EXERCISE PROMPT: For the material that follows, list every line containing the word "English".

SUPPLIED MATERIAL:
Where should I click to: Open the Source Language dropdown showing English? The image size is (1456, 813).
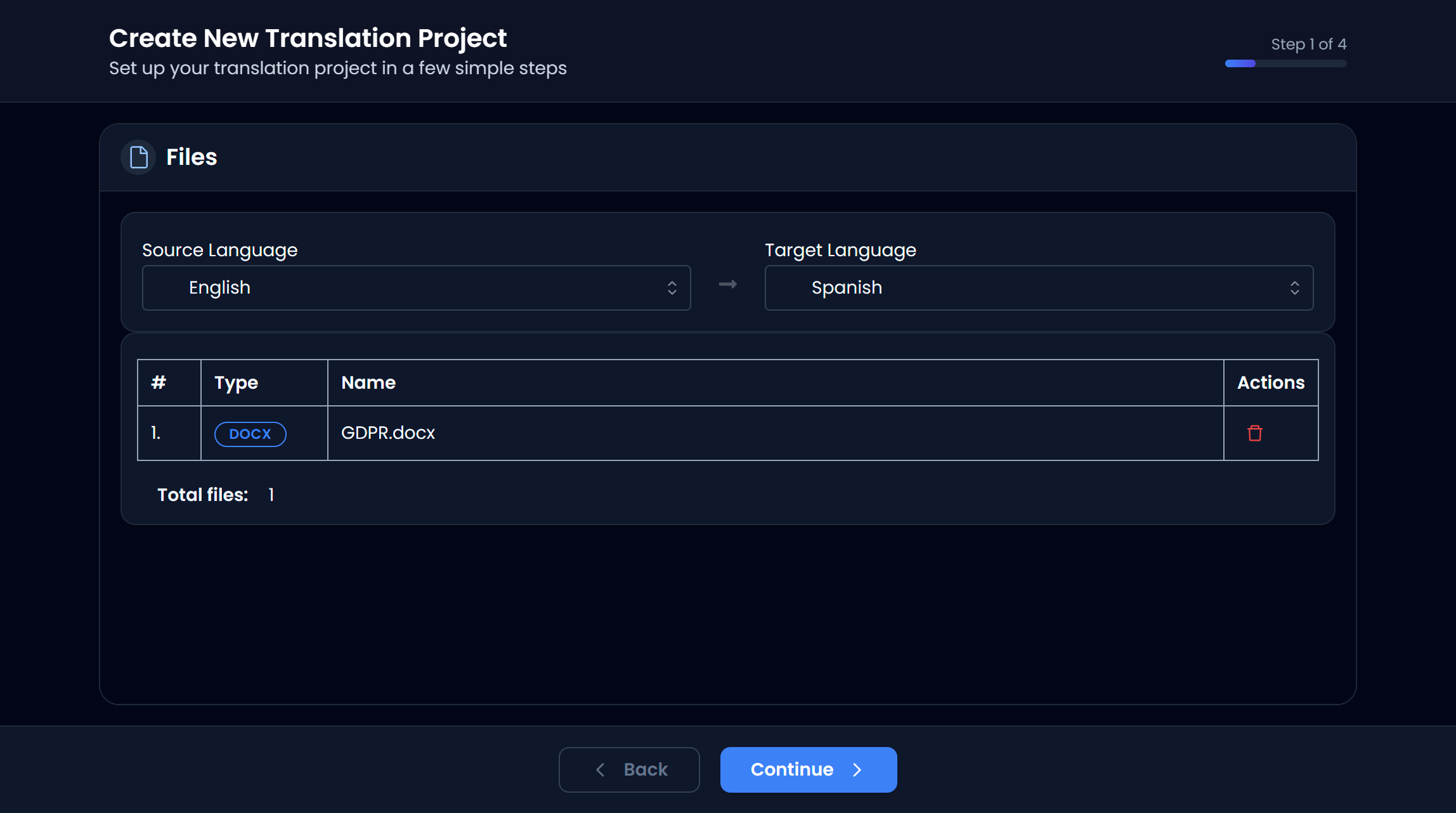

...

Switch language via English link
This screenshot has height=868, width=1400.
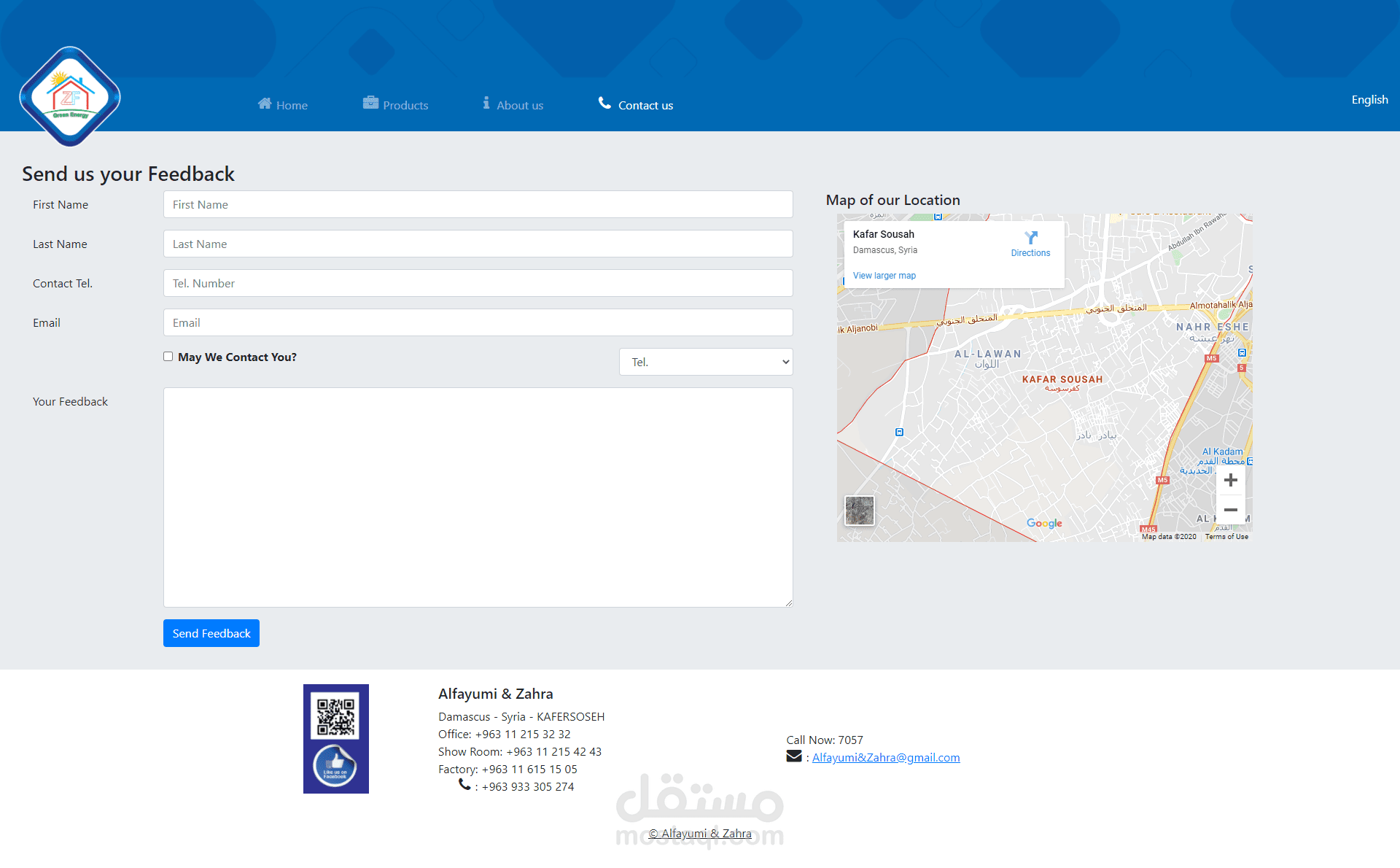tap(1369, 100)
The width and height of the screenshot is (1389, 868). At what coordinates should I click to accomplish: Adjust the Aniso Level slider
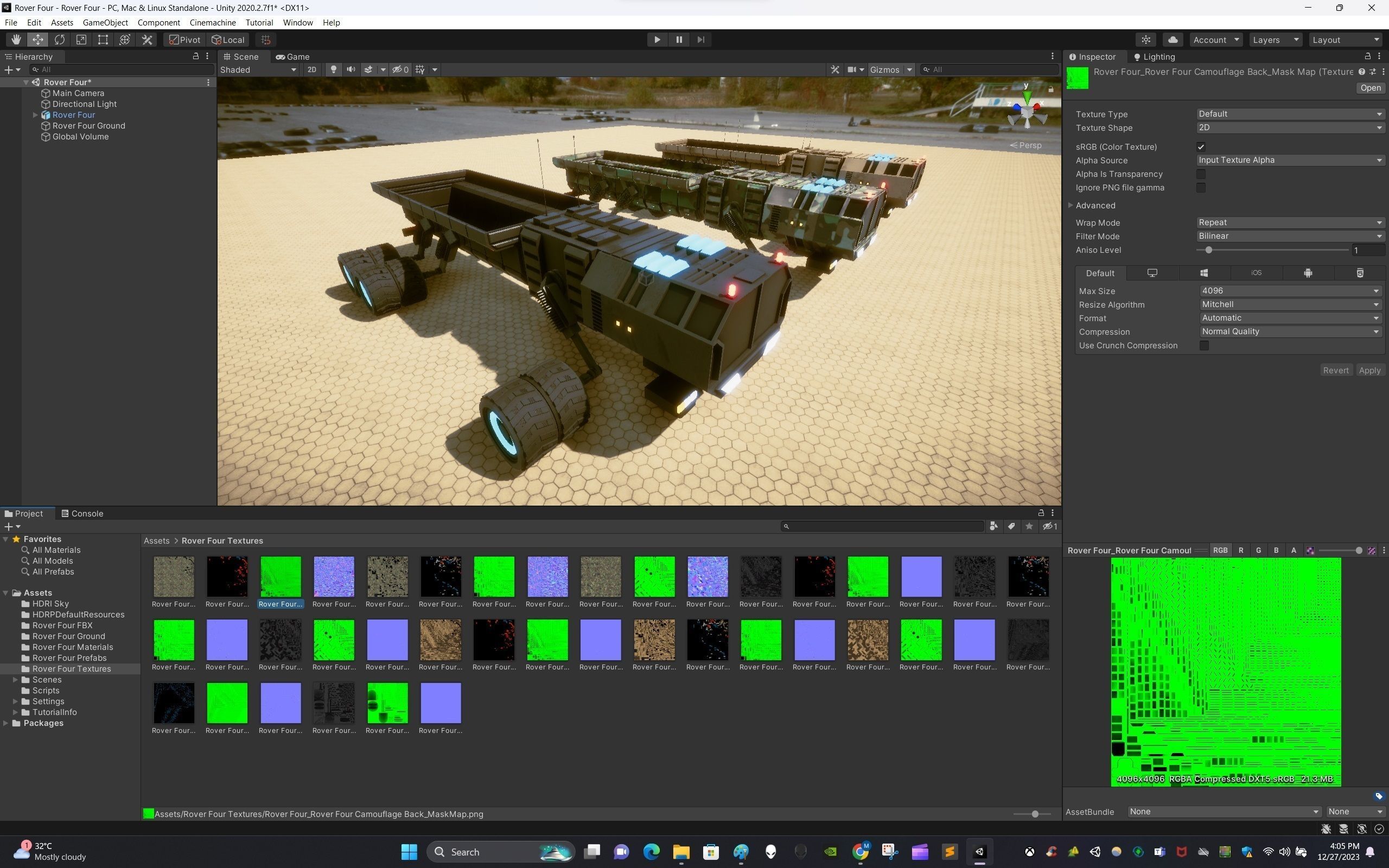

==

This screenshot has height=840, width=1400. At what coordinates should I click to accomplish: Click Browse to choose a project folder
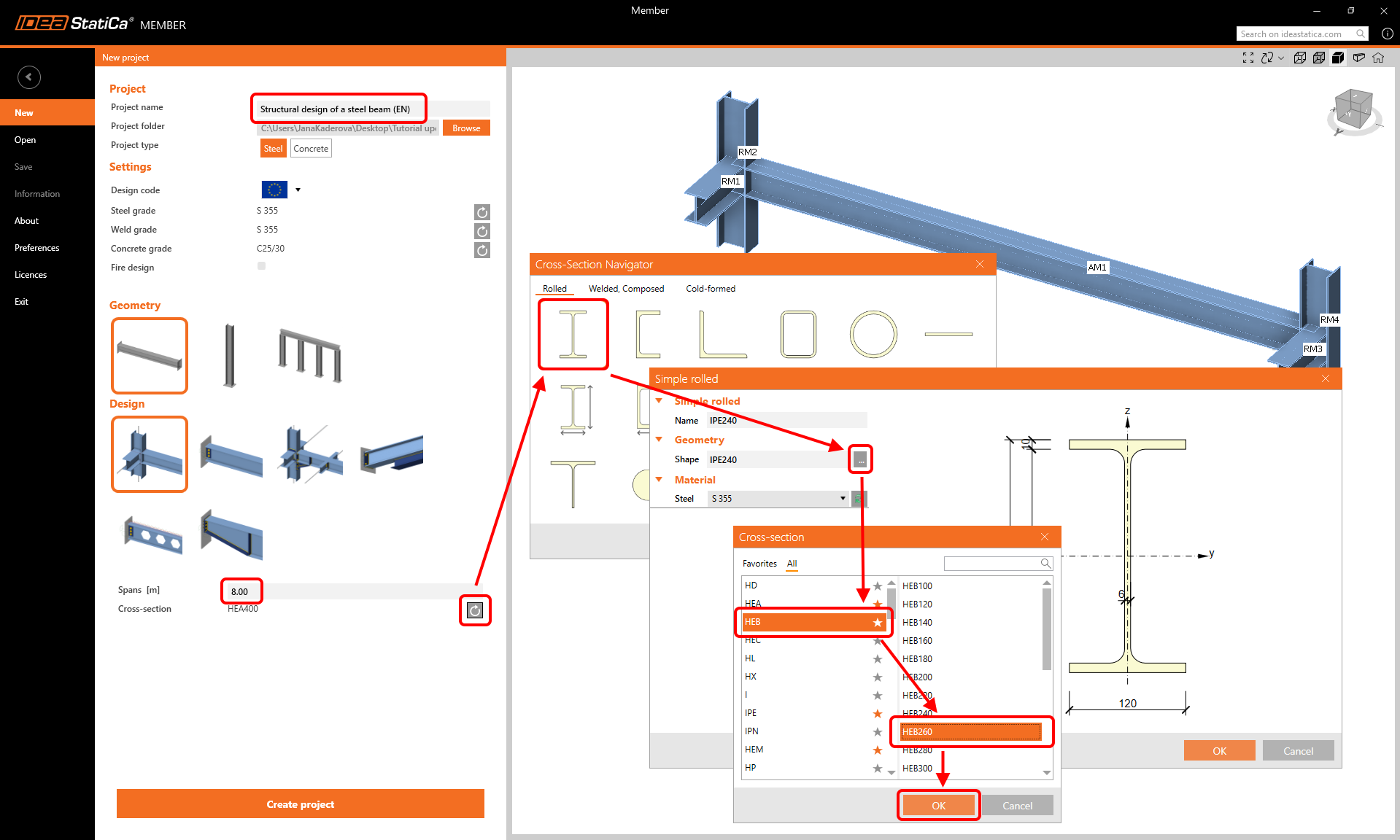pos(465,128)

TASK ANSWER:
Where should I click to: Open the Source Language dropdown showing English? The image size is (1456, 813).
Switch language via English link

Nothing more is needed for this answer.